Die Protestanten nehmen dennoch dieses Gesetz, das sie anerkennt und keine restriktive Maßnahme im Vergleich mit den Katholiken enthält, dankbar an ; die Pfarrer üben ein offizielles Amt aus und können zu offiziellen Feierlichkeiten als solche eingeladen werden. Zum ersten Mal werden sie vom Staat bezahlt. Die Kirchen stellen ihre Gemeinschaften wieder her, insbesondere ihre religiösen Einrichtungen. Zu der theologischen Fakultät von Straßburg, die den Lutheranern vorbehalten ist, und der von Genf, das damals zum Kaiserreich gehörte, kommt für die Reformierten die Gründung einer theologischen Fakultät in Montauban 1808 hinzu. 1814 erholt sich die 1792 geschrumpften Zahl der Geistlichen : 214 reformierte Pfarrstellen sind vorgesehen, fast das Doppelte des Bestandes von 1802.
Anpassungsschwierigkeiten
Allmählich werden die Schwierigkeiten auftauchen, die ein unpassendes Gesetz auslöst :
- Die Kirchenordnung und die Synoden : die Ordnung der reformierten Kirchen ist ein normativer Text von 1559, eine Art Verfassung, die das Leben der Kirche, deren materielle Organisation wie auch die geistliche Angelegenheiten regelt. Das Konkordat erkennt diese Kirchenordnung an, aber es wird schwierig, sie umzusetzen. Das Konsistorium ist nämlich die einzige Autorität. Es setzt sich aus Honoratioren (in denen sich das protestantische Volk übrigens nicht immer wiedererkennt) zusammen, und es gibt keine Struktur, welche die Konsistorien vereint : das Gesetz hat keine Nationalsynode vorgesehen, und den besonderen oder provinziellen Synoden, die zwar von Gesetz vorgesehen sind, wird es nie gestattet sein, sich zu treffen. Ein bescheidenes Experiment spielt sich zwischen 1848 und 1853 im Departement Drôme ab, aber es gibt keine generelle Zusammenkunft der besonderen Synoden. Das Fehlen einer Synode wirft die Frage auf, welche Behörde die Aufgabe übernehmen würde, die Disziplin anzuwenden.
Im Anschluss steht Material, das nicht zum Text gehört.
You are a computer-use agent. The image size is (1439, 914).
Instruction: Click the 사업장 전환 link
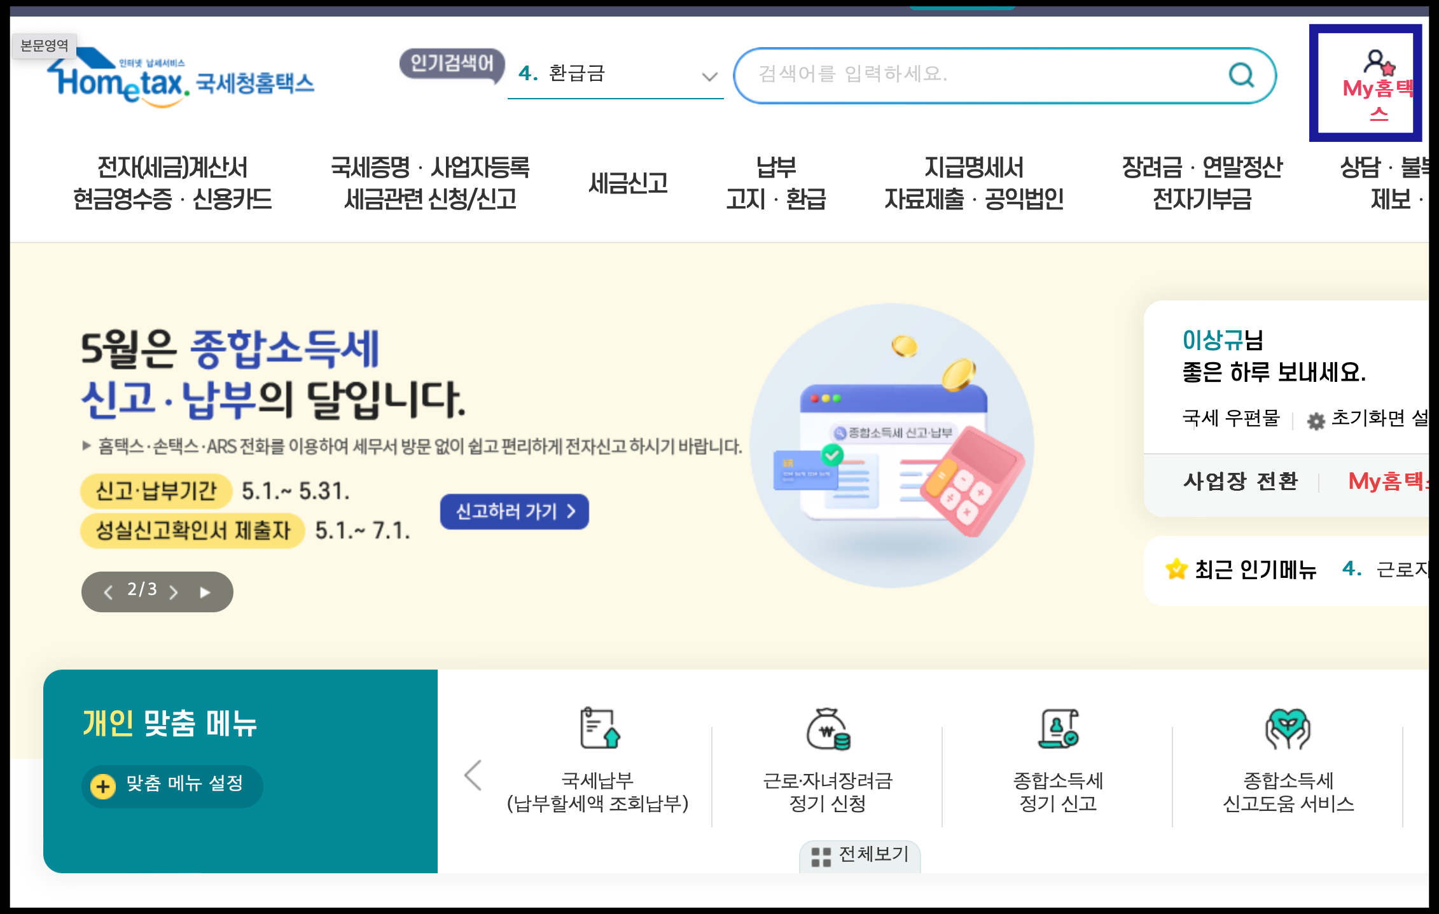click(1241, 482)
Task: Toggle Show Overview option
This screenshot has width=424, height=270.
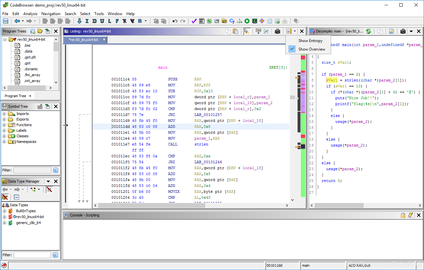Action: [x=312, y=49]
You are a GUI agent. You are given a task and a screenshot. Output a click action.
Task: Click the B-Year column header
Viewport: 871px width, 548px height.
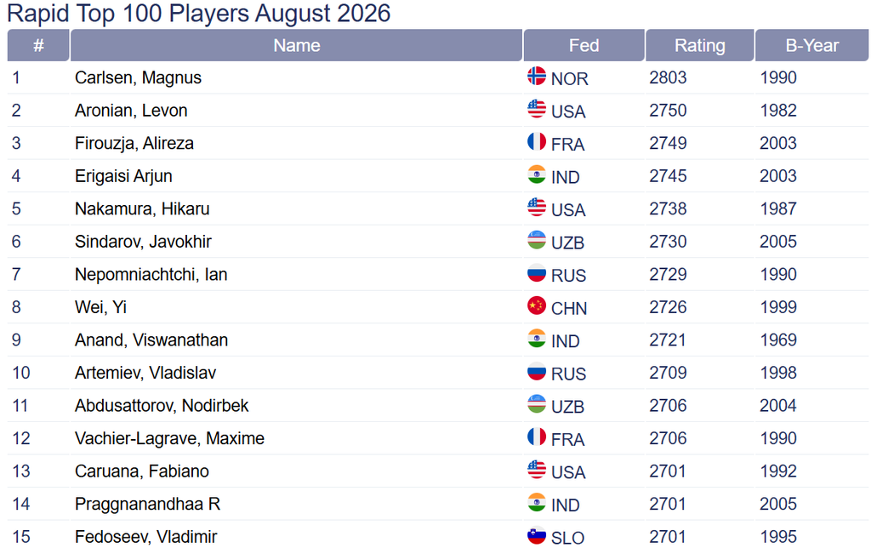[x=812, y=45]
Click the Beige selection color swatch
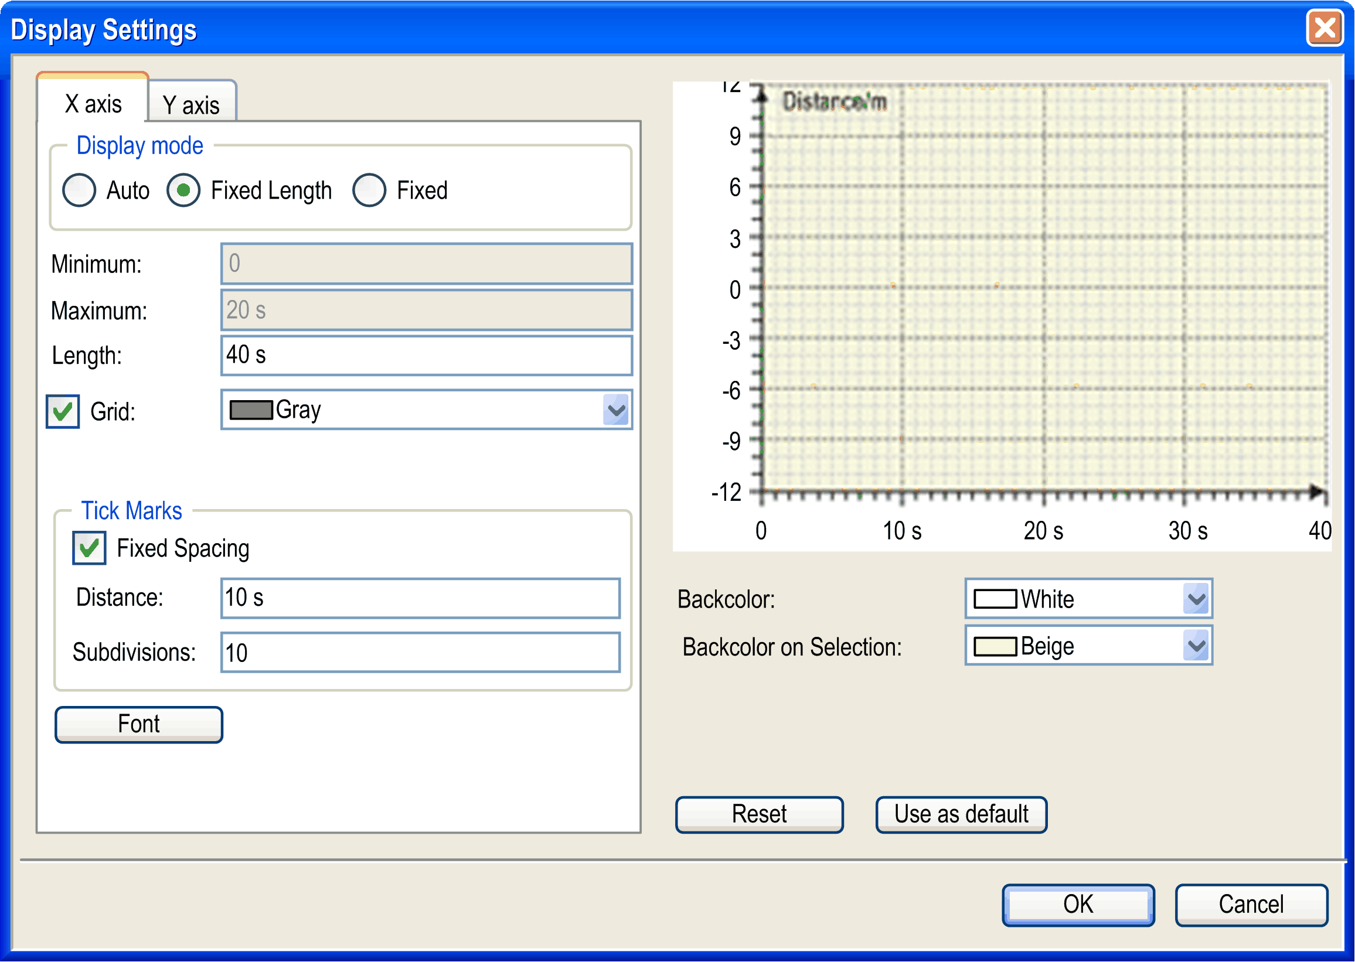Viewport: 1355px width, 962px height. click(995, 646)
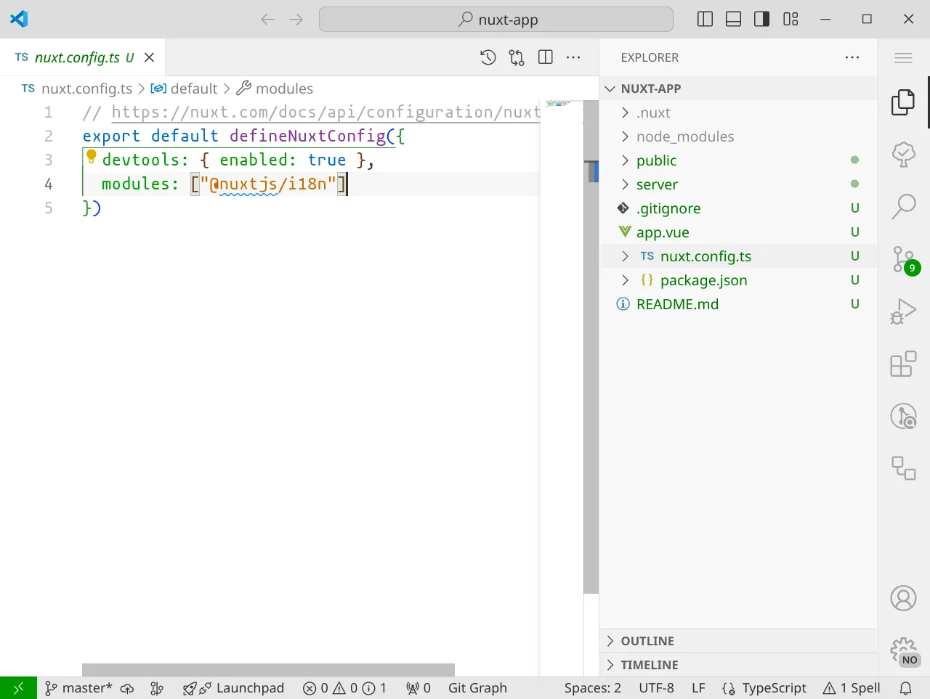
Task: Open Source Control with 9 changes
Action: 903,259
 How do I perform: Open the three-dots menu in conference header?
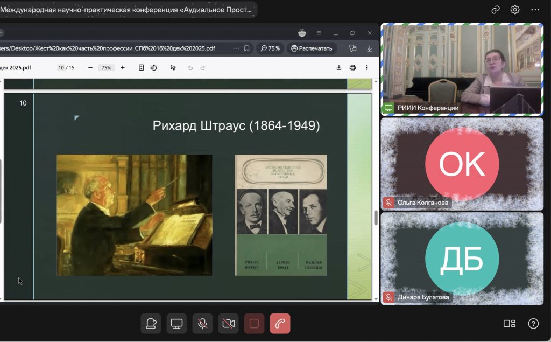[x=535, y=10]
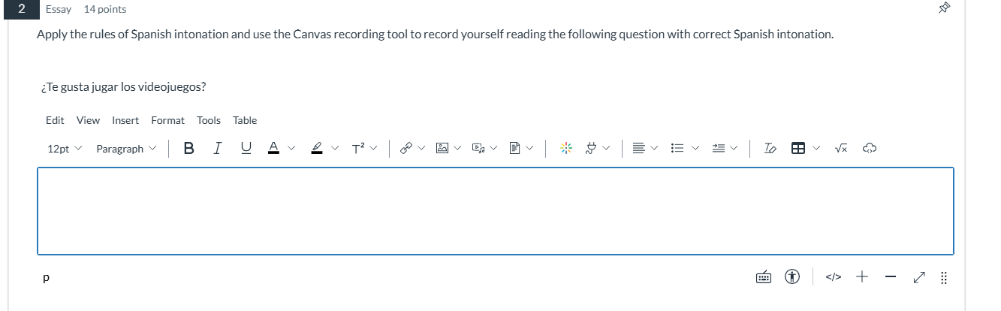Switch to HTML editor view
Image resolution: width=1001 pixels, height=311 pixels.
tap(832, 277)
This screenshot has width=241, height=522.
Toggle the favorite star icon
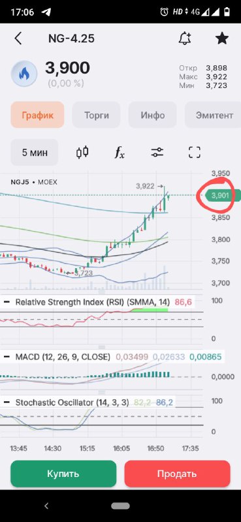click(x=222, y=38)
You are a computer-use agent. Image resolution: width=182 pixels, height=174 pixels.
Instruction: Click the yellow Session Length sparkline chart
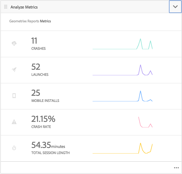[x=122, y=148]
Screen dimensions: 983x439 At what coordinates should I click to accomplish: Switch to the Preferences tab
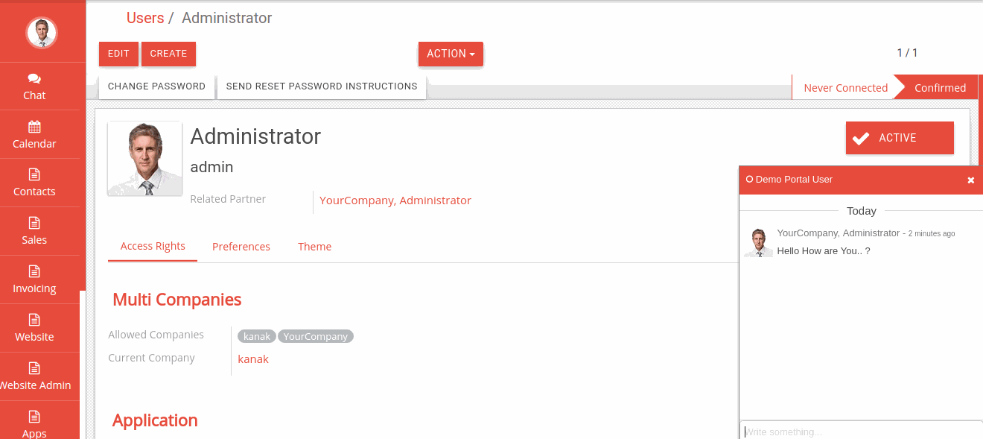click(241, 247)
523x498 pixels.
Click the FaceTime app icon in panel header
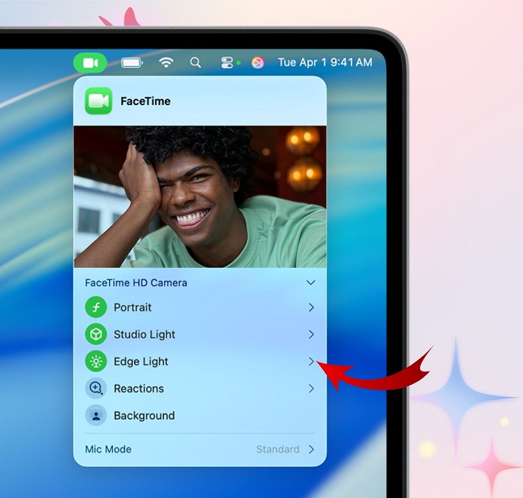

- Die lokale Kirche : Nach den Gewohnheiten der Reformierten spielt die lokale Kirche eine fundamentale Rolle ; sie ist der Rahmen, in welchem sich das Leben der Gläubigen vollzieht und die Basis der Pyramide von Versammlungen, welche die Struktur der reformierten Kirche bildet. Nun beachtet das Gesetz vom Germinal die lokale Kirche jedoch nicht und missversteht so deren eigentliche Natur.
Mittel, um die protestantische Identität unter Beweis zu stellen
Um Strukturen der Begegnung zu schaffen, bei der die gemeinsamen Probleme trotz allem auf nationaler Ebene diskutiert werden können, bedient man sich verschiedener Kunstgriffe :
- Schaffung verschiedener religiöser Gesellschaften (vgl. Werke), deren wichtigste genannt werden sollen : die protestantische Bibelgesellschaft von Paris (1818), die Gesellschaft der religiösen Traktate (1821), die Gesellschaft der evangelischen Missionen (1822), das Komitee zur Förderung der Sonntagsschulen (1826), die Gesellschaft zur Förderung des Grundschulunterrichts unter den Protestanten Frankreichs (1829), die evangelische Gesellschaft Frankreichs (1833), und ab 1835 fusionieren verschiedene protestantische Gesellschaften, um die Société centrale protestante de France zu bilden ; alle diese Gesellschaften werden im allgemeinen von begüterten und aufopferungsvollen Laien geleitet.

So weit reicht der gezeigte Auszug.